--- SUPPLIED RECORDS Enclosed Below ---
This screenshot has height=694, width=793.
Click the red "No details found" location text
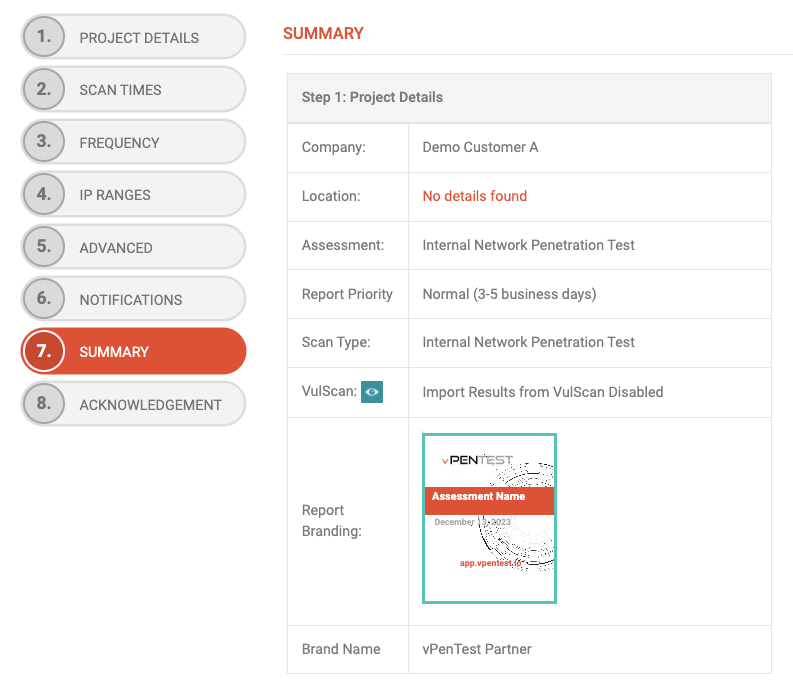point(474,196)
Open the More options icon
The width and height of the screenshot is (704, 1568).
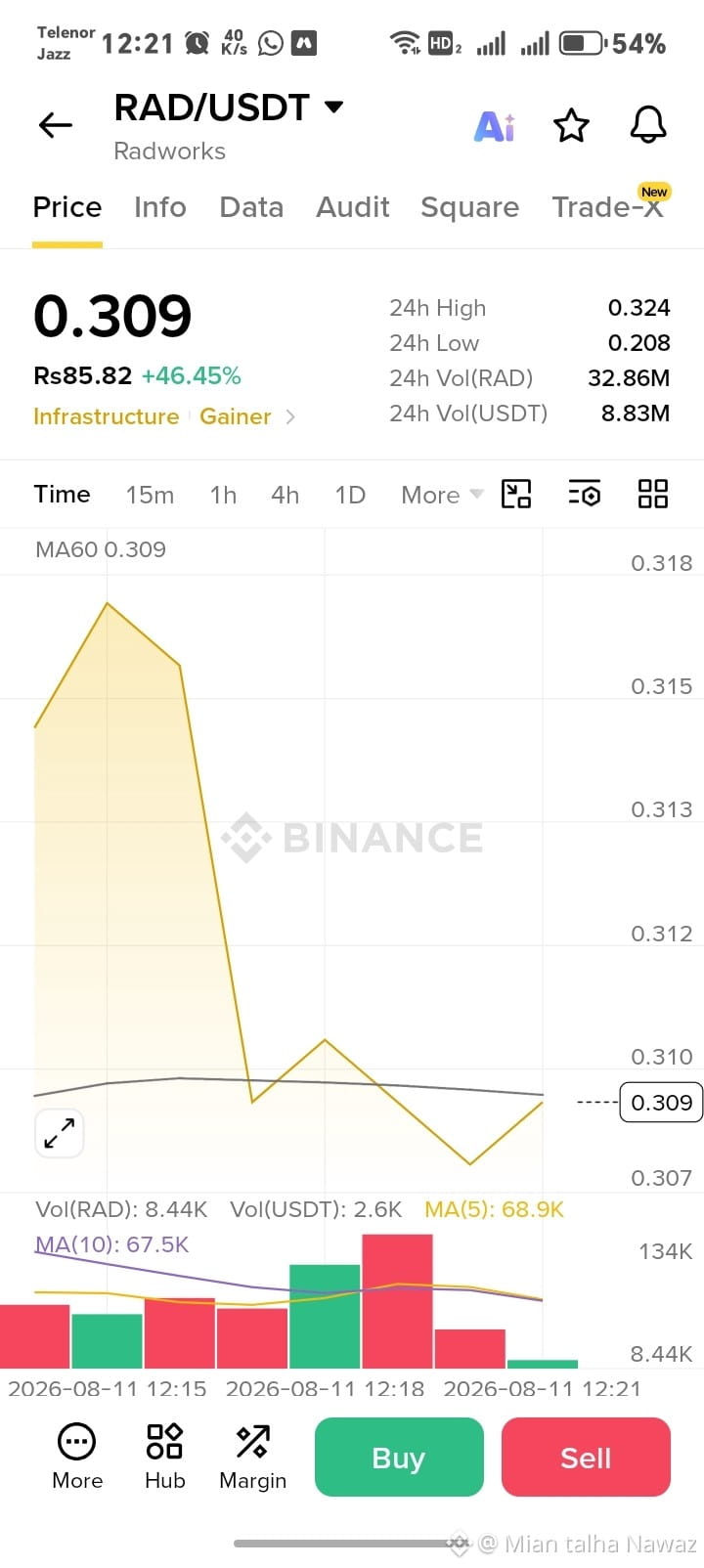pyautogui.click(x=77, y=1457)
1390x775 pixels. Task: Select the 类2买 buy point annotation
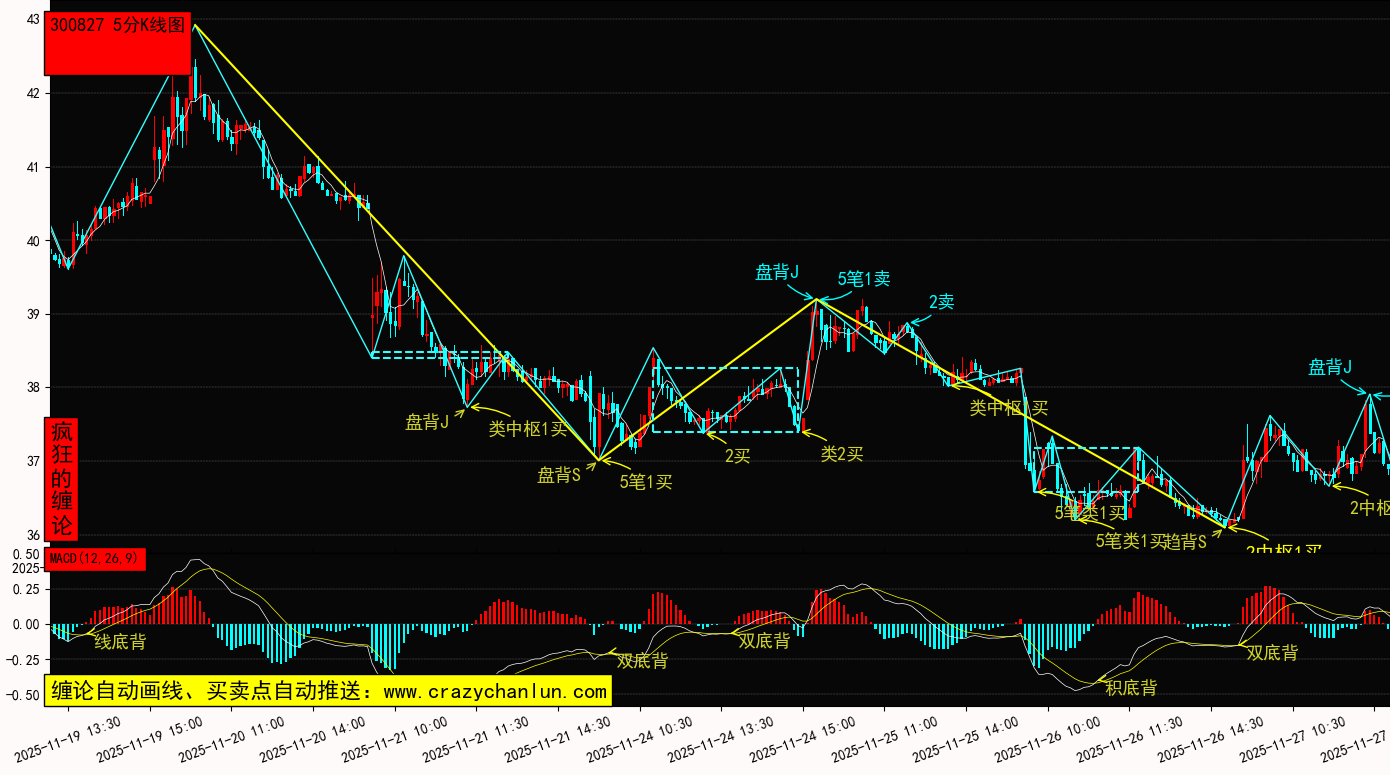tap(842, 454)
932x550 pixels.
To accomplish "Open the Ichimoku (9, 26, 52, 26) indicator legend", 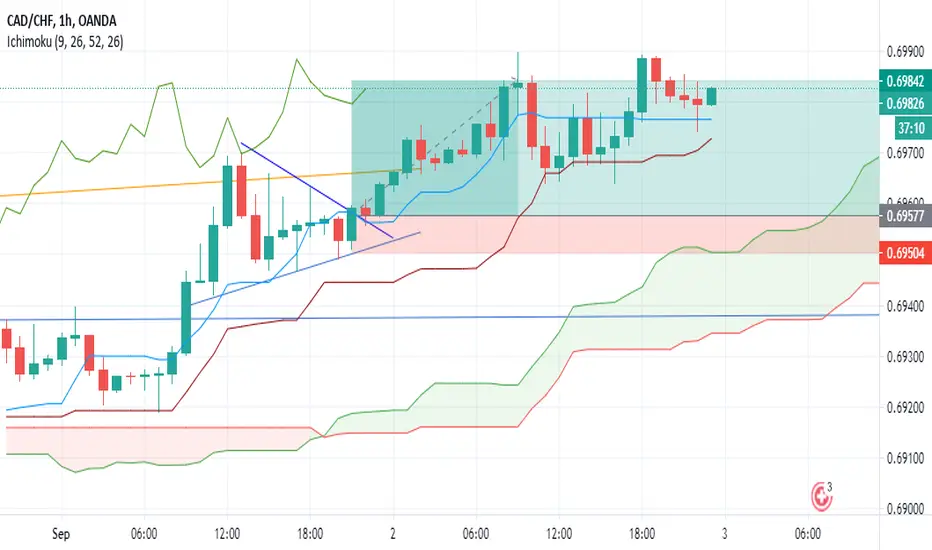I will 65,42.
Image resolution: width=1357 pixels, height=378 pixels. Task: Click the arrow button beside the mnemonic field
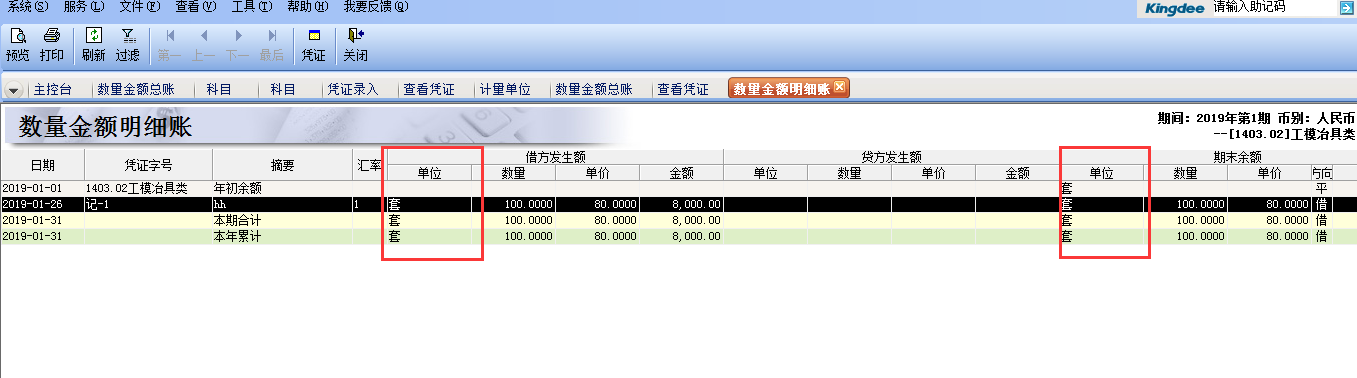point(1347,7)
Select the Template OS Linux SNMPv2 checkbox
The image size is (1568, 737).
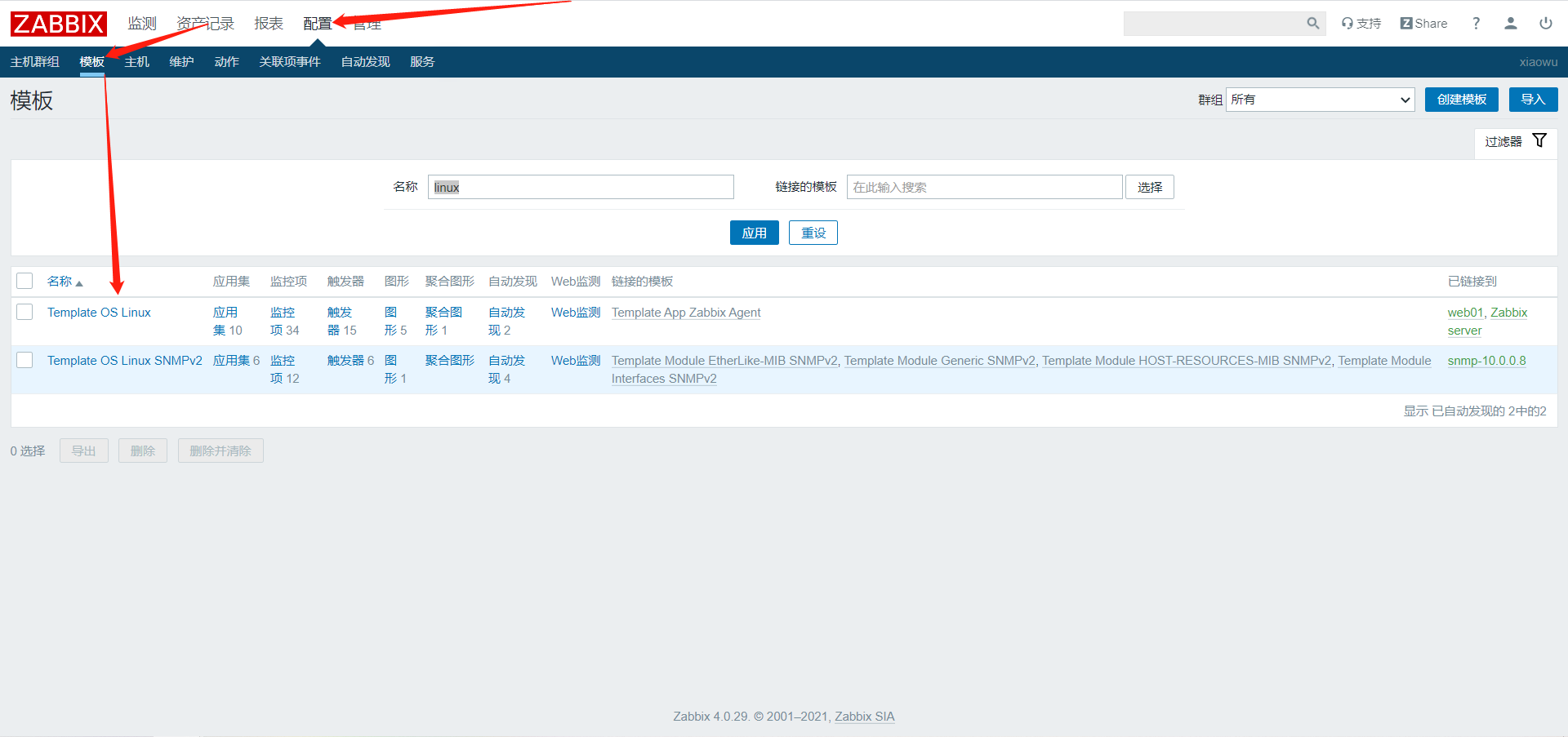coord(24,360)
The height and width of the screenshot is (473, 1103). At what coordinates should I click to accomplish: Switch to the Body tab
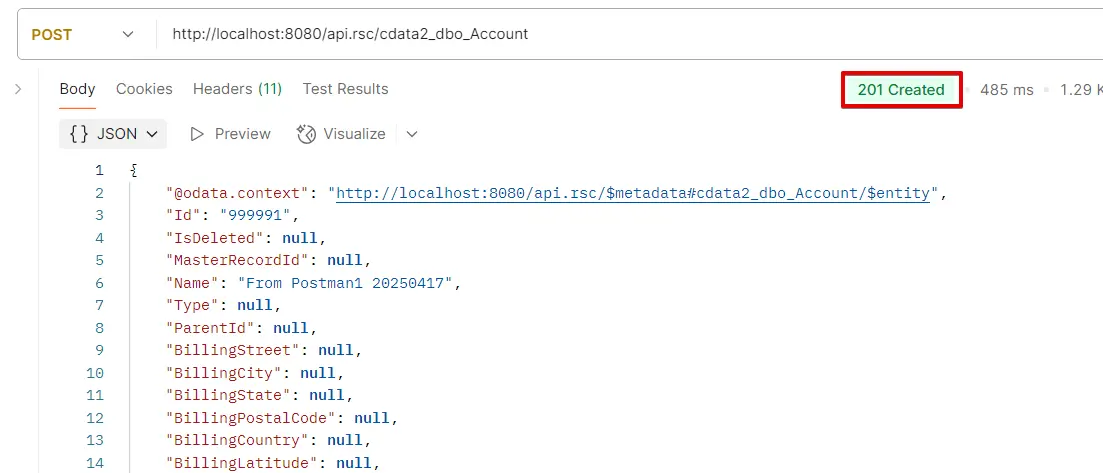pos(77,89)
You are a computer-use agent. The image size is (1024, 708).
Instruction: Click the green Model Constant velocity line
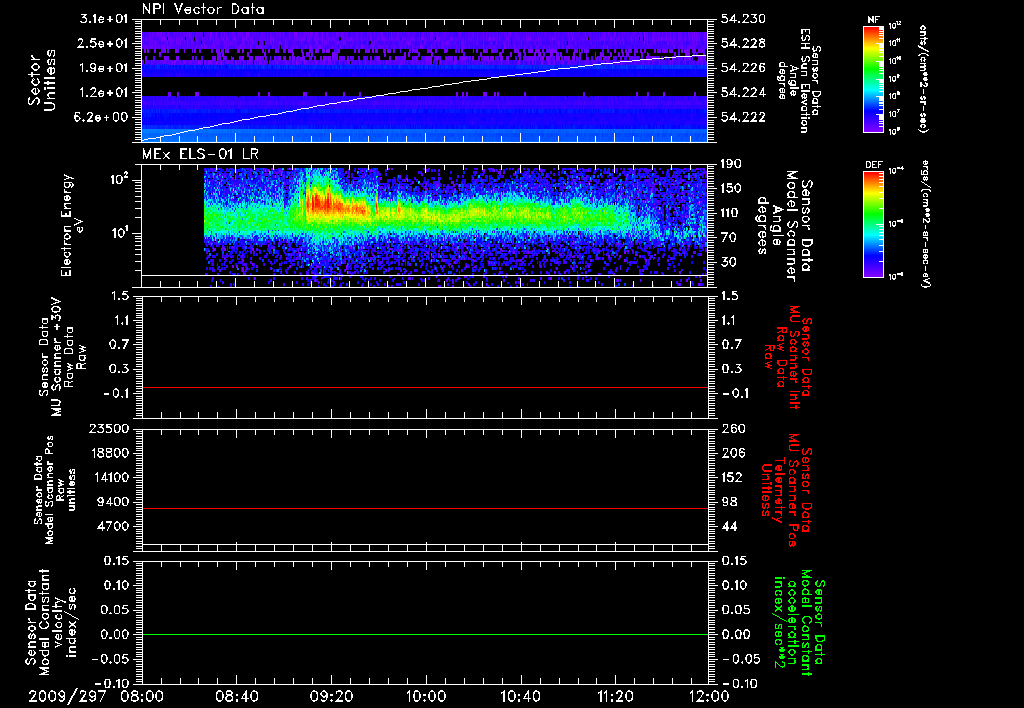click(x=425, y=634)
--- End of Enclosed SUPPLIED RECORDS ---
EXERCISE - Within the entries above, give again exactly the lines starting at the one that contains "Select the Template OS Linux SNMPv2 checkbox" and ending at the one that contains "You are a computer-use", leaving out the pictures.

RESPONSE -
Select the Template OS Linux SNMPv2 checkbox
The image size is (1568, 737).
coord(24,360)
The height and width of the screenshot is (473, 1103). At what coordinates should I click to accomplish: Switch to the Body tab
pos(77,89)
You are a computer-use agent. The image size is (1024, 708).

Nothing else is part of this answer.